I also realised that having opinions is a mental set up—it’s a habit that can be a vicious cycle. The more opinions we hold in general, the more opinions we hold about ourselves and others.
As a sidenote: consider spending more time with people who fuel rather than stifle your (conscious) change.
- Opinions make us vulnerable to the ups & downs in life
Returning to the Kumbh, to enable myself to breathe—to create space, my new mantra-to-self become: drop your opinions, be fresh every second. When I decided to drop my opinions, I began to let go of the negativity I held towards the discomfort I was experiencing; I realised that things such as my aversion towards the weather, feeling dirty all the time, and my anger towards my stolen items were only as good or bad as I made them. I also realised that the more we honor our opinions, the more power they have over us, but when we identify what our opinions are, and we understand their irrelevance, the weaker they become (and the stronger we are).

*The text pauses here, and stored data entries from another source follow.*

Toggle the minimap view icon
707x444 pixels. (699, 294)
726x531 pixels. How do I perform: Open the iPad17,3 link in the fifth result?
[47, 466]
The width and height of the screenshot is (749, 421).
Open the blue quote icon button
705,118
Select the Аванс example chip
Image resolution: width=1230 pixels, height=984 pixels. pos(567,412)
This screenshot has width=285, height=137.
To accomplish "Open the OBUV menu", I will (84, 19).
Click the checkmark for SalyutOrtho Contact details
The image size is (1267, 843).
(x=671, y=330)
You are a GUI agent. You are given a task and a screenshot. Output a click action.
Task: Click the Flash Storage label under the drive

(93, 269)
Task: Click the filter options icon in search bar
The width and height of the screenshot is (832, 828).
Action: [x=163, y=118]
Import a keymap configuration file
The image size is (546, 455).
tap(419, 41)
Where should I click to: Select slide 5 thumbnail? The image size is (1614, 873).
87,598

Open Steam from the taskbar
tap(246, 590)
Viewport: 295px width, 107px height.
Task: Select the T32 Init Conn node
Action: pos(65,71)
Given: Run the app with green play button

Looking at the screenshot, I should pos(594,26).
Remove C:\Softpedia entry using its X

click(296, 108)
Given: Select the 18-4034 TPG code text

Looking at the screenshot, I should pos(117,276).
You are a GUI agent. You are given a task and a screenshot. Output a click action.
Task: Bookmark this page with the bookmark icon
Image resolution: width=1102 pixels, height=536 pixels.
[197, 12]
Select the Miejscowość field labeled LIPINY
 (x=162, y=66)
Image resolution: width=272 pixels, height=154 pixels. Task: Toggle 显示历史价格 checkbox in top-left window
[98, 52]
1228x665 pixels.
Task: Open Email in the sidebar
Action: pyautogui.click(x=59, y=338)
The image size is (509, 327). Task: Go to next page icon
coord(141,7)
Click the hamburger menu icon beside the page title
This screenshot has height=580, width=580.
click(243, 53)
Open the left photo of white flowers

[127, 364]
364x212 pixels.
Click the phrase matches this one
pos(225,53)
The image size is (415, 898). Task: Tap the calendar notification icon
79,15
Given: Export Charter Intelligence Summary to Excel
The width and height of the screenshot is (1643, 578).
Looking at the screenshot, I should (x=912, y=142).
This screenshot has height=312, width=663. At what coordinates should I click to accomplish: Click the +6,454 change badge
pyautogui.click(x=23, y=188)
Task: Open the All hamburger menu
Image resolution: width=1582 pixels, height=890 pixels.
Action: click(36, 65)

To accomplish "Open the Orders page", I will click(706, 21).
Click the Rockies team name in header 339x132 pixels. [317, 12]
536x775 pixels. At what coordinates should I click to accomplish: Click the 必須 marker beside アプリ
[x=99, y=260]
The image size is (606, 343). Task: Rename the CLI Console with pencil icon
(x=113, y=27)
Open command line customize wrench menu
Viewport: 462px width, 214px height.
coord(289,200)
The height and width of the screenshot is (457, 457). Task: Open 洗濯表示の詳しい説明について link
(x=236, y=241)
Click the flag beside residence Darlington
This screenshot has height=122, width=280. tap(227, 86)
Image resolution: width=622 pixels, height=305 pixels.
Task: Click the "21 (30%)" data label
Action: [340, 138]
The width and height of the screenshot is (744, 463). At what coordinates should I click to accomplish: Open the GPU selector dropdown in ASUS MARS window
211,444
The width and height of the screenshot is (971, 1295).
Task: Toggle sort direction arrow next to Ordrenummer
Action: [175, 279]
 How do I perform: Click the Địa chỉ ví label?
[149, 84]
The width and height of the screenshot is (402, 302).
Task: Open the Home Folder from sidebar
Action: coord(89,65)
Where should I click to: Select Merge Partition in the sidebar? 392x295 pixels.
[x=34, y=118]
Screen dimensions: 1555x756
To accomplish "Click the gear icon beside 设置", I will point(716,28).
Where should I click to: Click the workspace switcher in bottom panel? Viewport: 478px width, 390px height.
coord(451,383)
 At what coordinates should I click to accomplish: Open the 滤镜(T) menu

When I felt the space within me, I felt the strength to go about my daily life less affected by or subject to the ups and downs. It made my experience of the pilgrimage so much more raw and enriching, and I was more capable of absorbing it.

Source: Nithyananda Dhyanapeetham 2016
My Guru beautifully says, “In a wooden elephant carving, if you see the intricacies of the carving, and perceive it as an elephant, you forget it is wood. If you perceive it as a wood, you forget it is a carving… If you build an opinion about every person, every situation, every thing around your life, you will polarize the whole life.” “Opinions,” he continues, “—building opinions about everything, is taught to you as knowledge; understanding about the source material of everything is wisdom.” Polarising our life, meaning categorising everything into good or bad, eventually makes us subject to the perceived good and bad. We limit ourselves from looking more freshly, crisply, and inquisitively, into ourselves, our peers, and life as a whole.
And as Socrates once said: “The only true wisdom is in knowing you know nothing,” so I encourage you—learn the way of the heart—the way it beats every heartbeat unfailingly, rejuvenating your body with fresh blood and fresh life, be fresh every second.